Christian Horner was influenced from childhood by two seemingly diverse interests: food and firefighting. “Every single morning, we woke up to that buzz of the coffee beans,” Horner said, remembering his mother. “And then we knew that's when the ovens were going on, and that's when she was going to start cooking.” Kristina Goodwin was a self-taught cook and fine food caterer, and her son helped her with food prep from the age of seven. But Horner was also enamoured by the fire hall across the street. He grew up dreaming about becoming a firefighter and eventually saw this as a viable job. The 24-hour shifts would allow him to pursue one passion while keeping up with the other on the side. “I started a career with Toronto Fire in 2008, and I was catering at the time as well,” said Horner.
Fire in the Kitchen was launched in February 2009. Inspired by his mother’s ingenuity—she once mixed burger meat for a large corporate event in wheelbarrows—Horner took some positive feedback and came up with a business idea. When catering a birthday party for a friend, guests were blown away by the rub he used on chicken wings. His friend asked for the recipe and Horner said, "You know what? I'm going to market this. I'm going to start a spice company.” That was the entrepreneurial spark that’s led to an entire line of rubs plus a marinade.
The specialty seasonings venture had humble beginnings, like so many other small businesses. Horner approached his local butcher with a sample of his first product. He laid it all on the line and said, "Ali, I've come up with a spice rub. And I don't know what I'm doing here, but I'd love you to try it. And if you like it, maybe you'd think about selling it?” Two days later, the butcher asked for a case of One Rub.

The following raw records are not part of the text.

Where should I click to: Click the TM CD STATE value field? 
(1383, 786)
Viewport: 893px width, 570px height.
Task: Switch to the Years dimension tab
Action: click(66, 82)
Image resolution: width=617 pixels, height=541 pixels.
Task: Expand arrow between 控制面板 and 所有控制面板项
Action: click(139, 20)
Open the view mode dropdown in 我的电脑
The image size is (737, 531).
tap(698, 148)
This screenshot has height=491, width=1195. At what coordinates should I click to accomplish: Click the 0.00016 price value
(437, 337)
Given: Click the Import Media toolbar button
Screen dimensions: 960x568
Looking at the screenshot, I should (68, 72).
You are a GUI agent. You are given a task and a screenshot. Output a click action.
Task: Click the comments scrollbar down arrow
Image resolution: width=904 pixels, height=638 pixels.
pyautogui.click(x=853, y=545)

"Don't be scared to be yourself, and don't be scared to show vulnerability and say, I don't know what the hell I'm doing here. I really need some help"- Christian Horner
In the first two years, Horner was able to double his business earnings working with smaller shops. Grocery retailer Longo’s was his first major deal. “Our focus was direct-to-retail,” said Horner. “We just found that there was more margin, more money . . . We didn't have an infrastructure set up for fulfilment on the online side.” Fire in the Kitchen now has a website, but Horner remains dedicated to retail, drawn to the tangible nature of walking through an aisle and interacting with products. It aligns with his hands-on philosophy of building trust. He told us, “I think that would be my key to success, is build a relationship, not just a service contract.”
Recently, the company got seven top-selling products listed with Metro through a local vendors program. Horner relates that one of the first questions he was asked was about GS1: “They asked me, ‘Are you GS1-registered? Are you GS1 compliant?’ And I was thankful, I said, ‘Yes, I am’.” Horner acknowledged that having an existing relationship with GS1 Canada allowed him to list with Metro. “I understand and realize the value of GS1,” he said.
Horner left the fire department in September and is dedicating his undivided attention to growing his company. He’s thinking about the future of his business and hopes to recapture some of his former markets and build on current momentum. Plans include getting back into the US and expanding to the west and east coasts of Canada, where Fire in the Kitchen has minimal distribution.
From the early days in his mother’s kitchen to listing products with major grocery retailers, Horner has relied on a love of food and confidence in his product. Even at the fire hall, he says, “I was the Fire in the Kitchen spice guy, and everybody would sit me down and ask me about the business, ask me about the spices.” His enthusiasm and dedication, not to mention lessons learned over the years, make Horner a small business success story.